◆ DIRECTIONS FOR THIS TASK ◆
Lines holding the string "will" are the ones to copy; find them all in the data.
Segment Open
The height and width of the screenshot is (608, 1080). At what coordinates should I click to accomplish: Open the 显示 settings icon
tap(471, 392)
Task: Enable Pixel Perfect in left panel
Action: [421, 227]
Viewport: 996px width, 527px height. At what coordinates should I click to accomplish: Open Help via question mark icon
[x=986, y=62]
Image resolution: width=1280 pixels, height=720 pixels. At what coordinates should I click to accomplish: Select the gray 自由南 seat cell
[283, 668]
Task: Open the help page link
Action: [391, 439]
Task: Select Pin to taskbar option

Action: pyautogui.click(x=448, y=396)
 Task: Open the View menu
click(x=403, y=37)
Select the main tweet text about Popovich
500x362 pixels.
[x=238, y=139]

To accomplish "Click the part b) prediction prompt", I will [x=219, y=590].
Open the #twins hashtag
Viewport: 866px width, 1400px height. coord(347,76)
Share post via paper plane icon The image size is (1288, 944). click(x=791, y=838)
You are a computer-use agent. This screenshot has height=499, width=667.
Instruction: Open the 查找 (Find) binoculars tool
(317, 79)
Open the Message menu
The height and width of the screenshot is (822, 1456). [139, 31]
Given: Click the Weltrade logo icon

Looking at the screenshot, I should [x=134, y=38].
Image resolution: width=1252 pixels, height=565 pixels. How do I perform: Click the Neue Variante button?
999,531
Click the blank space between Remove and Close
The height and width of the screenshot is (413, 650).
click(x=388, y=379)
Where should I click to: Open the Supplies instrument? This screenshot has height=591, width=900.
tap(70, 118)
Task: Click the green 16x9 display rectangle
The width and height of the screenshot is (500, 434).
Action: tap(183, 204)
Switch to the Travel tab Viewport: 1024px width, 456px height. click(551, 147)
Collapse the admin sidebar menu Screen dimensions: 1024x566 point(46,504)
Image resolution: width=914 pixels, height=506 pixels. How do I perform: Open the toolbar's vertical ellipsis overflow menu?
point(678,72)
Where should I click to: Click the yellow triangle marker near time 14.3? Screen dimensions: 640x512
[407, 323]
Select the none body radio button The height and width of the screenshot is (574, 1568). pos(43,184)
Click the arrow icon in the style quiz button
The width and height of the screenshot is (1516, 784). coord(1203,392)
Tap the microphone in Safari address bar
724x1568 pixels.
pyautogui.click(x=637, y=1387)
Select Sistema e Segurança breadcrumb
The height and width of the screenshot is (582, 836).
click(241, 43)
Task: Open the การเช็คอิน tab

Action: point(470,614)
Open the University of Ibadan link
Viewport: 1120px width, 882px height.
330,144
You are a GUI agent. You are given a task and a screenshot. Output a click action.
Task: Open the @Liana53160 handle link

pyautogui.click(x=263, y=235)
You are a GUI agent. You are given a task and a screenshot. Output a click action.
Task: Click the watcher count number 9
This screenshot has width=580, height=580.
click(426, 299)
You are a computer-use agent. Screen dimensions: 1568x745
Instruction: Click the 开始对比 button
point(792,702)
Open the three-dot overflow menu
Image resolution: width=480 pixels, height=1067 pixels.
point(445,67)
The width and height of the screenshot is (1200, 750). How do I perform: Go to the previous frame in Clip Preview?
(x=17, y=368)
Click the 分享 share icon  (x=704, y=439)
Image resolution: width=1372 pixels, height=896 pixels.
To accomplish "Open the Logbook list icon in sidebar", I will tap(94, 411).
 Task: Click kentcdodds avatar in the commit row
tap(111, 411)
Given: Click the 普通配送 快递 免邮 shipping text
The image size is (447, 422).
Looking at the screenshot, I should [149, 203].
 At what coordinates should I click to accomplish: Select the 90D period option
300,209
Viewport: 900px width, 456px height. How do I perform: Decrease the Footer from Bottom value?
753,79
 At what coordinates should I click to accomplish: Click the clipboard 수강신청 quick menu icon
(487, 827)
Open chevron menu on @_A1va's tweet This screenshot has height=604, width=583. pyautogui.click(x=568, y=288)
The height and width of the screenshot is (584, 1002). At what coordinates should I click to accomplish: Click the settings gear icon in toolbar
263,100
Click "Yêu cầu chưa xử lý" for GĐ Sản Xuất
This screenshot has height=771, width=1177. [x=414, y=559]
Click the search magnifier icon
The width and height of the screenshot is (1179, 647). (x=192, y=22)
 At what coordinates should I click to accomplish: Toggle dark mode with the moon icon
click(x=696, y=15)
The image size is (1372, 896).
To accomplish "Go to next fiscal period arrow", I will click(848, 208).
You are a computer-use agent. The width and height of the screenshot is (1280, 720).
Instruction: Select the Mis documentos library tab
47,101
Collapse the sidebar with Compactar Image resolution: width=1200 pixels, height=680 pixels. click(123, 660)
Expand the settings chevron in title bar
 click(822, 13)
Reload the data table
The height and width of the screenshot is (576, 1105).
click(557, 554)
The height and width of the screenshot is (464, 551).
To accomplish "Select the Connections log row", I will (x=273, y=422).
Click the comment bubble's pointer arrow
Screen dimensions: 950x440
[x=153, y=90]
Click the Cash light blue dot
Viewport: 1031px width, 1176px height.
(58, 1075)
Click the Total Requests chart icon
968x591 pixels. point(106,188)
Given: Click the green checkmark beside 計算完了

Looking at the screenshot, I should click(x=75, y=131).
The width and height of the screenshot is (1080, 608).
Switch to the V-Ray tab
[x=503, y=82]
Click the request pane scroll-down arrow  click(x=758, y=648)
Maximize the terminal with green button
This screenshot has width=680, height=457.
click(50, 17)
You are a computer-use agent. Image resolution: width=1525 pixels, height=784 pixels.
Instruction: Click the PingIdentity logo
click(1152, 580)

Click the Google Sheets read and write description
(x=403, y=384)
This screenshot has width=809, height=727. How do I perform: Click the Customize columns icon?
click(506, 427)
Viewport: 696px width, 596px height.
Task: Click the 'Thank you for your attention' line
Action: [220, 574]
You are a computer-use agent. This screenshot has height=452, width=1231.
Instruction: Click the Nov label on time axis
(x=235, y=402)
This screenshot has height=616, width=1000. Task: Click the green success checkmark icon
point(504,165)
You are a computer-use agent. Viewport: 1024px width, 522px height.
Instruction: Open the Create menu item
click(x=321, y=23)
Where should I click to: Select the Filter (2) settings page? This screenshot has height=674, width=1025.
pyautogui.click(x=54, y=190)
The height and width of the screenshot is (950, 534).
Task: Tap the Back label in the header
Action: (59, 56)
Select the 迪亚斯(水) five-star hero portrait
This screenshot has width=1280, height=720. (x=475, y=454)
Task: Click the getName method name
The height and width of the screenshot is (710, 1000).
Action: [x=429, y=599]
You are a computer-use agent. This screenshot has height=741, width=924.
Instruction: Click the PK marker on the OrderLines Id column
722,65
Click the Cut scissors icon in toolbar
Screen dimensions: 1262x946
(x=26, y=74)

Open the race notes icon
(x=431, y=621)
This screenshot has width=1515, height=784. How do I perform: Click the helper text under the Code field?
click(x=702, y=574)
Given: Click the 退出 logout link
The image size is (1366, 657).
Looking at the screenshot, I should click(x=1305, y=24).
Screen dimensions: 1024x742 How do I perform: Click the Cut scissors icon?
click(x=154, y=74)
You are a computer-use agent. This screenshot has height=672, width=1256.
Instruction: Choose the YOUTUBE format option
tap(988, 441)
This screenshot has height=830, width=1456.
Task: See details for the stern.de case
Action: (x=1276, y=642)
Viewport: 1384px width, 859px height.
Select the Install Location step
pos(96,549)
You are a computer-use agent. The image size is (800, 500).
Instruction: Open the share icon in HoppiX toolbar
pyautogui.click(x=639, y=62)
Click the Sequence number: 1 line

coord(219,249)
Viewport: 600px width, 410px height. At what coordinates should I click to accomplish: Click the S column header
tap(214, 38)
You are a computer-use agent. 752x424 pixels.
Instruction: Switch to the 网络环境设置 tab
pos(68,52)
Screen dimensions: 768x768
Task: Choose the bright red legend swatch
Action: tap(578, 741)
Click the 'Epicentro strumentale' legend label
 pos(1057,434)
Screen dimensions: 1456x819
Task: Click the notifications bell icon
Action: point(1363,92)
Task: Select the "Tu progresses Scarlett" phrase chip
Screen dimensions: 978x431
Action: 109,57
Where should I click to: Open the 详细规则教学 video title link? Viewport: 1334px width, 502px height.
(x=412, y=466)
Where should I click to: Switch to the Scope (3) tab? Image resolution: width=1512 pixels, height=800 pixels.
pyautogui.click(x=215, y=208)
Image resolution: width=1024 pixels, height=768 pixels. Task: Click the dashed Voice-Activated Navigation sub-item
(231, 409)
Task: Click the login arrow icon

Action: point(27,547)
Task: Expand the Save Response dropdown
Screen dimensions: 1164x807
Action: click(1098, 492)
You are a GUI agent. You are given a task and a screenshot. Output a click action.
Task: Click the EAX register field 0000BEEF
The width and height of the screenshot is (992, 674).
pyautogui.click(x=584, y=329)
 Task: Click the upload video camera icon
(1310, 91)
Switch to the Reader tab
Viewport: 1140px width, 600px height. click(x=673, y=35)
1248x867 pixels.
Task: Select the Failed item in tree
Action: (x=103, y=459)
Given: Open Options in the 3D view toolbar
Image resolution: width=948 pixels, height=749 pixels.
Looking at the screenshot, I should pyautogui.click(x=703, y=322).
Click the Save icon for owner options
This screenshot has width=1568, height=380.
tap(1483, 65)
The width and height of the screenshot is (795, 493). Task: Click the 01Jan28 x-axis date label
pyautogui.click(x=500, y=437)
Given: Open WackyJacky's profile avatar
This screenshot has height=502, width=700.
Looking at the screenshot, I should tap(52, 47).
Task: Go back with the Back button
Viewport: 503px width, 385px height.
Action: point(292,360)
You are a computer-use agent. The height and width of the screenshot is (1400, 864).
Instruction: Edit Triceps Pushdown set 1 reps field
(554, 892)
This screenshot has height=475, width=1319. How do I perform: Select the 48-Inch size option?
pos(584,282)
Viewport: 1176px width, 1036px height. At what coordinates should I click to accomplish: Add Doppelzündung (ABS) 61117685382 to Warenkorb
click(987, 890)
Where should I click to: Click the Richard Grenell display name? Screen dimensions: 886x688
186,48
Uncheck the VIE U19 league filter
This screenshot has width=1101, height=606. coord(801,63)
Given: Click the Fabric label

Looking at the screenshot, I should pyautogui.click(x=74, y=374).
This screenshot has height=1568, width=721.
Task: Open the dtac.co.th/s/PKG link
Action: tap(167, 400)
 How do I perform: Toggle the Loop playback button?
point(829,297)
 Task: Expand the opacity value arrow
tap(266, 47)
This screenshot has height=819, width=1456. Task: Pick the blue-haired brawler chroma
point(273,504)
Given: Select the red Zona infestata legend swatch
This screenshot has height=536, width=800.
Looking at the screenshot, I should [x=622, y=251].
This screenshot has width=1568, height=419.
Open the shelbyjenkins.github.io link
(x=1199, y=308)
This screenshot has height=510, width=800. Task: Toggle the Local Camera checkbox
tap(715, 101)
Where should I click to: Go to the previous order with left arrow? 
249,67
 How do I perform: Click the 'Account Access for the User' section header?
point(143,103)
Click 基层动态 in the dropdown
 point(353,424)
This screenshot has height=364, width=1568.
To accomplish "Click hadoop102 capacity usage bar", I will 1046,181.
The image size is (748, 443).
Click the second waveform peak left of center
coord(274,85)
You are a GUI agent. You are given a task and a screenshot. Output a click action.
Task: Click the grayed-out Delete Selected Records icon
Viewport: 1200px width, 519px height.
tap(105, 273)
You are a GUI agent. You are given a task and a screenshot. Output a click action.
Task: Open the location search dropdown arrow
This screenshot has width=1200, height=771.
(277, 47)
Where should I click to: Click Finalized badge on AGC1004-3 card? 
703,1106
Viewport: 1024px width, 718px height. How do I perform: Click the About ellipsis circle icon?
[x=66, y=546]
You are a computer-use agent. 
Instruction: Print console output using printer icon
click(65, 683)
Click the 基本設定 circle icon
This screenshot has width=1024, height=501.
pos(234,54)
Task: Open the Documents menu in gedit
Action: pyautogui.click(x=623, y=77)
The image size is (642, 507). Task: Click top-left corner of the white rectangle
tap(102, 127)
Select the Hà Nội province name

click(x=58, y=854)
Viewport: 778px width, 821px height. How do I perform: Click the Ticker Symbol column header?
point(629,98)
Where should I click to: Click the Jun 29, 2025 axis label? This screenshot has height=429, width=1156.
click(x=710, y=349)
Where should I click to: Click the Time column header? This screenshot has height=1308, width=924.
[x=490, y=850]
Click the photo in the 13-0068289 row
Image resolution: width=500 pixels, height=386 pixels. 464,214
Segment Closed
◆ TASK RESPONSE ◆
To accomplish "Click the part b) prediction prompt", I will [x=219, y=590].
To accomplish "Open the Logbook list icon in sidebar", I will tap(94, 411).
To accomplish "Go to next fiscal period arrow", I will click(848, 208).
To accomplish "Select the Connections log row", I will (x=273, y=422).
To accomplish "Click hadoop102 capacity usage bar", I will 1046,181.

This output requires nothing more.